Topos

tò-pos

Significato In retorica, schema di pensiero precostituito, luogo comune; motivo stilistico, elementi tematico che ricorre in un autore, in un genere, in una corrente

Etimologia voce greca, letteralmente ‘luogo’.

Detta in una lingua diversa, usata cruda com’è, senza adattamenti, la parola più semplice e vasta può acquistare una specificità affilatissima. Se nella fattispecie la lingua diversa è il greco, sappiamo già che si tratterà di una specificità di grande levatura ideale (le crudités hanno caratterizzazioni molto forti anche solo in base alla loro lingua di appartenenza).

Il topos è letteralmente il ‘luogo’, niente di più. È un termine familiare, che riconosciamo in diverse parole composte, dalla toponomastica (nomi dei luoghi) alla topografia (mappatura), da utopia e distopia fino al cronotopo. Ma se entra nei nostri discorsi in veste greca, proprio come topos, prende un valore speciale, che non ha nulla a che vedere coi luoghi fisici.

Potremmo formulare una prima equivalenza dicendo che il topos è il luogo comune.
Noi abbiamo un’idea pessima dei luoghi comuni, pensiamo che siano lo spazio di banalità e cliché e stereotipi, e però, se prendiamo bene la metafora, i luoghi comuni sono luoghi che in genere abitiamo in comunità — luoghi noti, frequentati, accessibili, partecipati. I luoghi non comuni per contro possono essere privati o alpestri.

Questo tratto di ‘luogo comune’ ha una prima dimensione retorica. Il topos è uno schema prefabbricato di pensiero, a cui chi parla ricorre con sicurezza: si produce senza impegno e sarà facilmente compreso. È un posto noto, familiare.
Se restiamo più strettamente in ambito retorico, vediamo una certa affinità con le figure retoriche: pensiamo al topos della concessione fatta alla controparte, o della simulazione di modestia (rispettivamente epitrope e asteismo). Ma la letteratura pullula di topos — o tòpoi, se per maggior effetto vogliamo usare il plurale greco — schemi precostituiti che prendono la forma di elementi tematici ricorrenti o motivi stilistici propri di autori, generi, filoni.
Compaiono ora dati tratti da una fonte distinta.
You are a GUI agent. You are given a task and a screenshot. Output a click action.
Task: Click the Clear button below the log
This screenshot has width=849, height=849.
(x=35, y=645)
Pensiamo al topos dello pseudobiblion in Borges, al topos del troppo abominevole e terrorizzante per poter essere descritto in Lovecraft; al topos del ritorno in patria nel mito greco (il nóstos, ne parlavamo a proposito della nostalgia), a quello della cerca di uno speciale oggetto (quête) nel ciclo arturiano; al topos della montagna in Buzzati, quello della caccia in Caproni; al topos delle ricette culinarie che si trovano immancabilmente nei libri gialli, al topos della campagna ideale nell’Accademia dell’Arcadia — e giù a cascata città babeliche, catàbasi, agnizioni e chi più ne ha più ne metta.

I topos costituiscono una grammatica narrativa, e forse (nel modo in cui sono il posto della condivisione dei significati) custodiscono una parte di ciò che rende letteratura la letteratura. In particolare la loro interazione è cruciale: condividono la natura del cliché, ma come sintetizzava Umberto Eco «Due cliché fanno ridere. Cento cliché commuovono».

Certo però non nel giornalismo, che pullula di topos: ma qui, piuttosto che della materia eterna della commedia umana, i topos sono fatti di plastica pigra — tutta una masnada di madri coraggio e orchi e coserecord e titoli «Io, [qualcosa]» e avvisi di garanzia che raggiungono qualcuno (che naturalmente è sereno).

Il concetto è finissimo: con una metafora ardita che è essa stessa, letteralmente, un luogo comune, il topos ci presenta l’equilibrio (impossibile ed evidente insieme) fra il frusto e il condiviso, fra il banale e il partecipato, in un luogo vuoto pieno di valore.
Uno splendido paradosso, vecchio come la civiltà… o no: in effetti questo uso di ‘topos’ quest’anno ne fa sessanta.